(What needs to be done)
Please count the lines in the entries below that contain the string "selector" with its case matched, and reply with the number alone.

(Source data)
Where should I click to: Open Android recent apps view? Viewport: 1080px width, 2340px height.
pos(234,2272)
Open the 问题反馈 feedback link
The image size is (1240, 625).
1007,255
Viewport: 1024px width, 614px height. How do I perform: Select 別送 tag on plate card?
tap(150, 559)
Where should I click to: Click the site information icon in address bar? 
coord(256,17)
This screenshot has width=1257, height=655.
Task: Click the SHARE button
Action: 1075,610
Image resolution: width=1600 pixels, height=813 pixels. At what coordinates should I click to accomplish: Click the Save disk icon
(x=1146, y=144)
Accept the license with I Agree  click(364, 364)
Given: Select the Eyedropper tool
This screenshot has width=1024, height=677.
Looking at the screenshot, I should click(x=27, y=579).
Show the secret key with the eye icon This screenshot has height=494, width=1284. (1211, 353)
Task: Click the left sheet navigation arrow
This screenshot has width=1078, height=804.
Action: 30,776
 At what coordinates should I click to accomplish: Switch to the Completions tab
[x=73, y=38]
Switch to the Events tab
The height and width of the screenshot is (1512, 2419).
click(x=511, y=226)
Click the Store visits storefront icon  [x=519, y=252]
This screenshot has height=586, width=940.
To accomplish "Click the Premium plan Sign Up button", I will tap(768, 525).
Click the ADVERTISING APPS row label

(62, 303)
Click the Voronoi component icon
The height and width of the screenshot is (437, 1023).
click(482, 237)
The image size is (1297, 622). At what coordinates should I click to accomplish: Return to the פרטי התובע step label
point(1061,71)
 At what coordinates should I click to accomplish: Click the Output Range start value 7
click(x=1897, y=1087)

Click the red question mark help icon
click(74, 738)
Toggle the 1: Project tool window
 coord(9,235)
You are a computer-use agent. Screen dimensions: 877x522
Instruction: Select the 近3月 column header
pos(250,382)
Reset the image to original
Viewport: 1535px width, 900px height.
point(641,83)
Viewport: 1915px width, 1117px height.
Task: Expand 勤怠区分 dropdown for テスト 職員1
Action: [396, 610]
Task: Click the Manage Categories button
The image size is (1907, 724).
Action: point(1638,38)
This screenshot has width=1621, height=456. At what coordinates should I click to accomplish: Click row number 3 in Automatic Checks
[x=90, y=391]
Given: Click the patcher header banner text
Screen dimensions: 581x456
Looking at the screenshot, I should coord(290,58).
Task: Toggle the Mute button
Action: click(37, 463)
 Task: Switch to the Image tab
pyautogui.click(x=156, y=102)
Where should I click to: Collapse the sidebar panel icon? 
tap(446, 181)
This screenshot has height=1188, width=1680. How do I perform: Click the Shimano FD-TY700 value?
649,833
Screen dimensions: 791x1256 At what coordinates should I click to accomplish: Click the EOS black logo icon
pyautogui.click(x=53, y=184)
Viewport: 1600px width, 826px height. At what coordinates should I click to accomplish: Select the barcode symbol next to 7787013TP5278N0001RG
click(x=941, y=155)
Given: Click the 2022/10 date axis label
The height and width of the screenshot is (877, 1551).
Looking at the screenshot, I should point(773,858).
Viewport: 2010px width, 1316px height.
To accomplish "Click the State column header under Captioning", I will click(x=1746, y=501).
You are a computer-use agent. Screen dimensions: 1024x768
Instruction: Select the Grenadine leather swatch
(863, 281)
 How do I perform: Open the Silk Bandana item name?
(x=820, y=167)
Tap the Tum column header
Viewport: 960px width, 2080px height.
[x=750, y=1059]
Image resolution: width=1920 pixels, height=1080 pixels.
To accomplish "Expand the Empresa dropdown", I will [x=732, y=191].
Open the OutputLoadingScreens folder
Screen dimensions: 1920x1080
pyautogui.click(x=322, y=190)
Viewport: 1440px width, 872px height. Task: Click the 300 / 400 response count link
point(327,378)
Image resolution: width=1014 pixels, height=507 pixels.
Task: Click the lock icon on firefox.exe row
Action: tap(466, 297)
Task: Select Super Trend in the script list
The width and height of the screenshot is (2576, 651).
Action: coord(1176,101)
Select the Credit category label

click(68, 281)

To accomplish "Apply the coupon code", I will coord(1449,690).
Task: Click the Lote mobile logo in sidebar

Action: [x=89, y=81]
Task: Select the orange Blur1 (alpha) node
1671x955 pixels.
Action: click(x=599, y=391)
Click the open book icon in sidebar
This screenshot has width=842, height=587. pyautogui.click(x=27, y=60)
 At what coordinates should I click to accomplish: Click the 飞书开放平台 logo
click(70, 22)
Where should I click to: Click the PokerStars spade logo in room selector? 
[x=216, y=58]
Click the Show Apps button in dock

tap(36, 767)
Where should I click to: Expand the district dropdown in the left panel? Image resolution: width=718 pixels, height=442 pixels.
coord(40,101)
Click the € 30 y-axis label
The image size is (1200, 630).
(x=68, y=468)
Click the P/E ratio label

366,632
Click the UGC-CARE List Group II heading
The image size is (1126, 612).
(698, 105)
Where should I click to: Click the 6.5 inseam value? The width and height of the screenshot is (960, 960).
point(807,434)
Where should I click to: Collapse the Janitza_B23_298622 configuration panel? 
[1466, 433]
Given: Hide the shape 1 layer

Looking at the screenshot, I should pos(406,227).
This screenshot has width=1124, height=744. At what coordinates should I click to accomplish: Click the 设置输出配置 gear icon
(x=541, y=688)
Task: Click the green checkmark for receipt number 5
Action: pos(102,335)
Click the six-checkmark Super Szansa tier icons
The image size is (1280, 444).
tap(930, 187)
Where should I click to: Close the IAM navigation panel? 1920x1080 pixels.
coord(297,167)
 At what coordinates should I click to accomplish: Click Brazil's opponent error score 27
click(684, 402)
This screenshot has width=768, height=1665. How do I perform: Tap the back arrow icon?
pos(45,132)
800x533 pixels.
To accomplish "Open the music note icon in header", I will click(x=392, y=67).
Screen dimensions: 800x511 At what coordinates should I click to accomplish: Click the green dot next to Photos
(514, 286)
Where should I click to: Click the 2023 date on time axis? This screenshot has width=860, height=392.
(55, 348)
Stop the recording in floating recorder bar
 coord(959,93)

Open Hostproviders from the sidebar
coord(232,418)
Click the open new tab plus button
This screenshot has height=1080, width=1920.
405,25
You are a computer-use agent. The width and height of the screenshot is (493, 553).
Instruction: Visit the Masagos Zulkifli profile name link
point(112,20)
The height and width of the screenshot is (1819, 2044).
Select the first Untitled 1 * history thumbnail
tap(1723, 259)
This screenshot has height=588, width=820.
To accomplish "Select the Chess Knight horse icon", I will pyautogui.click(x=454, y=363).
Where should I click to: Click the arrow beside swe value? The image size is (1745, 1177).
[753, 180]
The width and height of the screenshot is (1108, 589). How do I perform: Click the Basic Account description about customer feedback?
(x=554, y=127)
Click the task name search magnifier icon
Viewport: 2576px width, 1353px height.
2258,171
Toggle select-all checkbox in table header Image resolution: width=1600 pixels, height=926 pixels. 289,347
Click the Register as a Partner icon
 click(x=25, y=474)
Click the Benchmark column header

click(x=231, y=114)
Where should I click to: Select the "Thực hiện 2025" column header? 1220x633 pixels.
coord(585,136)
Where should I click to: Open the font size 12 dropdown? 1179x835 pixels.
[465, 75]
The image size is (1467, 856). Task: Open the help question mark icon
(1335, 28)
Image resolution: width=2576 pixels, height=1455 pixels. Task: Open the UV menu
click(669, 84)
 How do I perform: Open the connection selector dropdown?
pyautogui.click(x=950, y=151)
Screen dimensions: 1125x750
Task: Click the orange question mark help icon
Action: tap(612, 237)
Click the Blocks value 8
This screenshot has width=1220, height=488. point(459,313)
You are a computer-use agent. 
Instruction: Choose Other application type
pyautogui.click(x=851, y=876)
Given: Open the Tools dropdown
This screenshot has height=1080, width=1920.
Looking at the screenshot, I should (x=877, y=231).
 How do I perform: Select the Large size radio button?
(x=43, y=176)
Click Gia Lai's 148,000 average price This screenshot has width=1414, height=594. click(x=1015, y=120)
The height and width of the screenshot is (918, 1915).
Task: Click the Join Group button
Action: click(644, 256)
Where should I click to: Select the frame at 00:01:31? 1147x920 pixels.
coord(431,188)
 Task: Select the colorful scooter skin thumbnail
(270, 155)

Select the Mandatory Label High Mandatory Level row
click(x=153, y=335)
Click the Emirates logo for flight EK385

(Problem solution)
2